Mark Hill - Efficiently Enabling Conventional Block Sizes for Very Large Die-stacked DRAM Caches
Room: CS 1221
This is Micro 2011 practice talk for a paper co-authored with Gabriel H. Loh of AMD.
Die-stacking technology enables multiple layers of DRAM to be integrated with multicore processors. A promising use of stacked DRAM is as a cache, since its capacity is insufficient to be all of main memory (for all but some embedded systems). However, a 1GB DRAM cache with 64-byte blocks requires 96MB of tag storage. Placing these tags on-chip is impractical (larger than on-chip L3s) while putting them in DRAM is slow (two full DRAM accesses for tag and data). Larger blocks and sub-blocking are possible, but less robust due to fragmentation.

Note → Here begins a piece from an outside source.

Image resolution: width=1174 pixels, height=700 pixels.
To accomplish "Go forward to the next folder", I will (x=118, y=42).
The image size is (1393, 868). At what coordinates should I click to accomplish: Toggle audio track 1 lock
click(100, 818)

This work efficiently enables conventional block sizes for very large die-stacked DRAM caches with two innovations. First, we make hits faster than just storing tags in stacked DRAM by scheduling the tag and data accesses as a compound access so the data access is always a row buffer hit. Second, we make misses faster with a MissMap that eschews stacked-DRAM access on all misses. Like extreme sub-blocking, our implementation of the MissMap stores a vector of block-valid bits for each “page” in the DRAM cache. Unlike conventional sub-blocking, the MissMap (a) points to many more pages than can be stored in the DRAM cache (making the effects of fragmentation rare) and (b) does not point to the “way” that holds a block (but defers to the off-chip tags).

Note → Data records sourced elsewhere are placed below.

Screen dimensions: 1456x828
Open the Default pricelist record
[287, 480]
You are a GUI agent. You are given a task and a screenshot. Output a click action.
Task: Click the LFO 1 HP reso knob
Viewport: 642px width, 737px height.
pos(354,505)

For the evaluated large-footprint commercial workloads, the pro- posed cache organization delivers performance that is within 92.9% of the performance benefit of an ideal 1GB DRAM cache with an impractical 96MB on-chip SRAM tag array.

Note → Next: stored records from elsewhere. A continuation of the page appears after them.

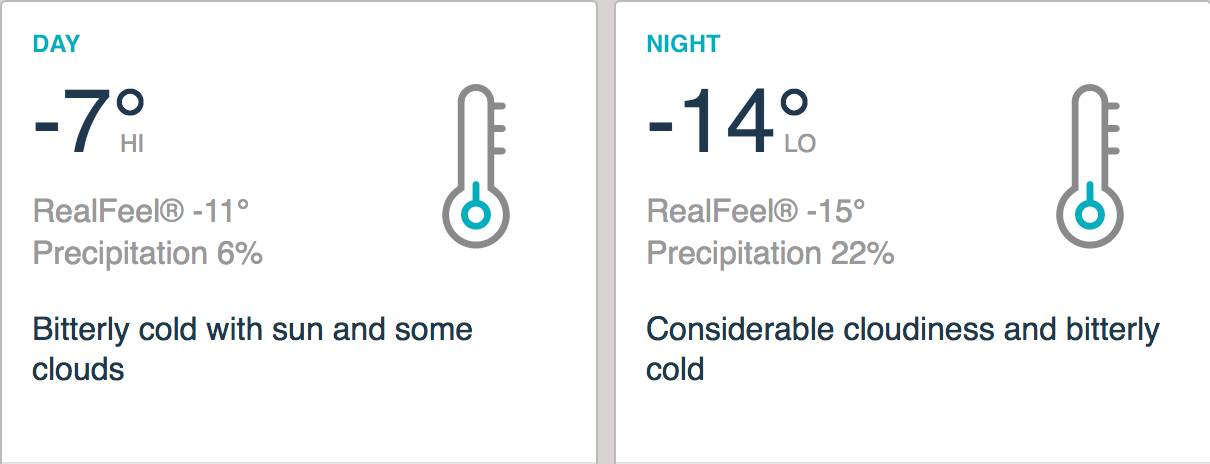
Task: Open the RealFeel® -15° reading
Action: pyautogui.click(x=755, y=212)
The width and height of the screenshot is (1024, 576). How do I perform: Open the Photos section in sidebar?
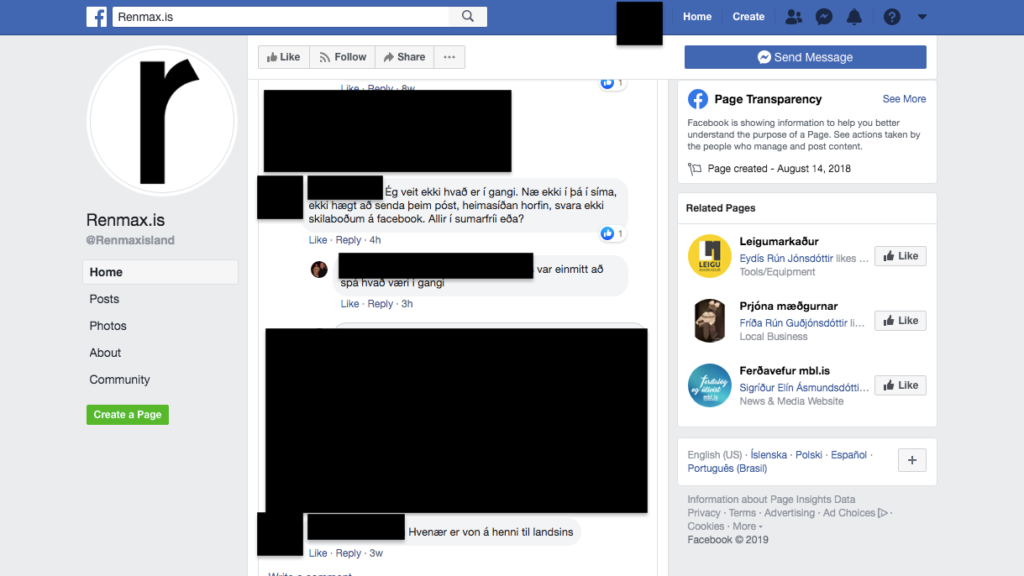(108, 326)
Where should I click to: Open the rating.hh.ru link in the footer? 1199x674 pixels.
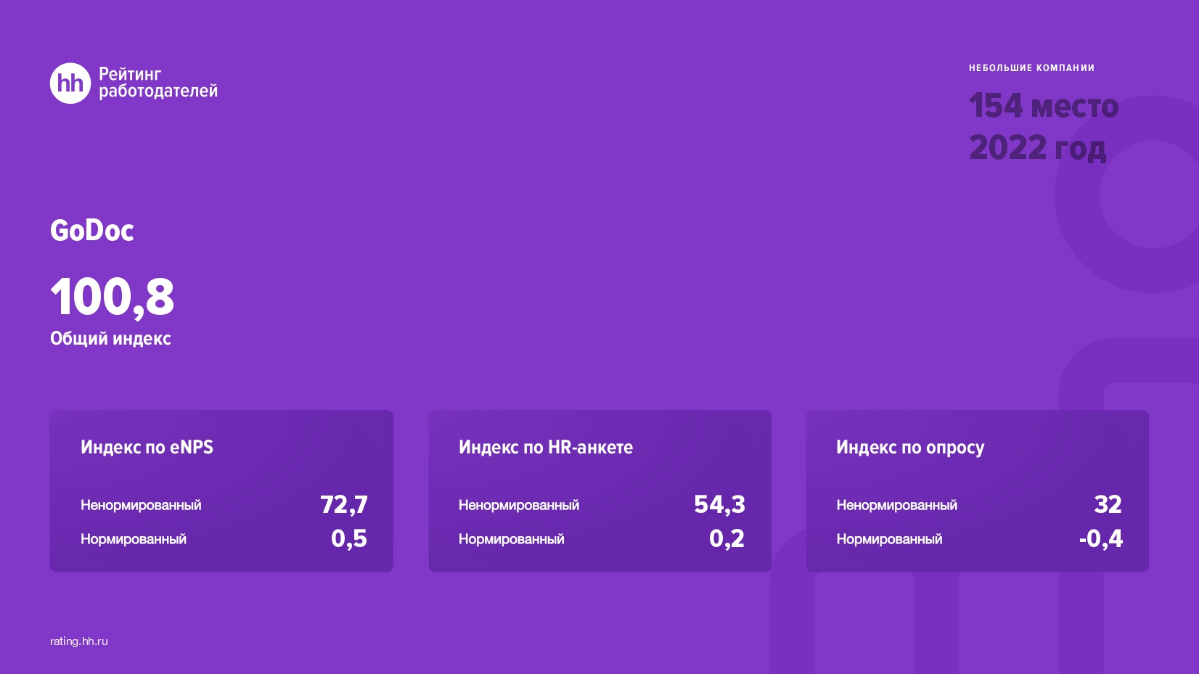click(x=79, y=640)

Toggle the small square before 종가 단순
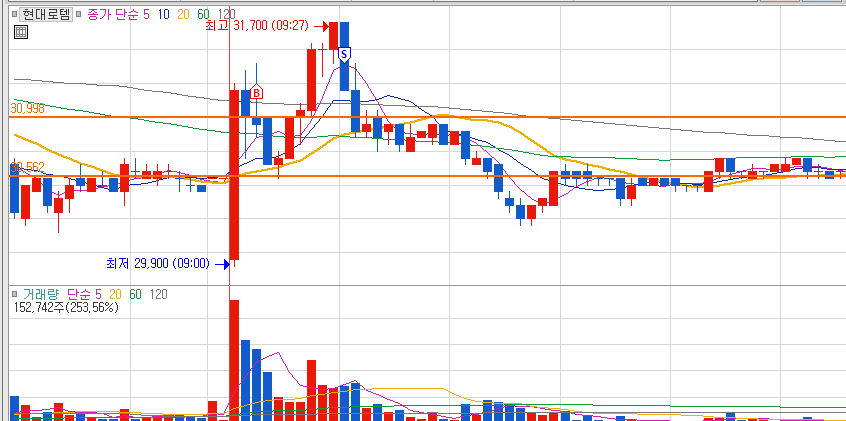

Biography (since conference talks are usually given by grad students, not senior professors):
Hill began graduate studies in 1981 at Berkeley with David Patterson and Alan Smith. Fortunately, he has finished. He worked on the SPUR multiprocessor workstation and his thesis included developing the 3C model of cache behavior (compulsory, capacity, and conflict misses) and identifying when direct-mapped caches can out-perform set-associative ones ("Big and Dumb is Better"). Hill subsequently joined Wisconsin as an assistant professor.